◆ WORK TASK
I need the records below retyped exactly.

[Collected data]
↓↓↓
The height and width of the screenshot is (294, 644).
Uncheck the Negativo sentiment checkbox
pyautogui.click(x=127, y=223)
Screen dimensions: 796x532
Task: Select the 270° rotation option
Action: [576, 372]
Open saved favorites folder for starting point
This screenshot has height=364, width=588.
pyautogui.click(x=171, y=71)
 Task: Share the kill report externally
↑↑↑
◆ ANSWER AREA
The height and width of the screenshot is (294, 644).
Uncheck the Negativo sentiment checkbox
pyautogui.click(x=127, y=223)
Screen dimensions: 796x532
Task: Select the 270° rotation option
Action: [576, 372]
Open saved favorites folder for starting point
This screenshot has height=364, width=588.
pyautogui.click(x=171, y=71)
 Task: Share the kill report externally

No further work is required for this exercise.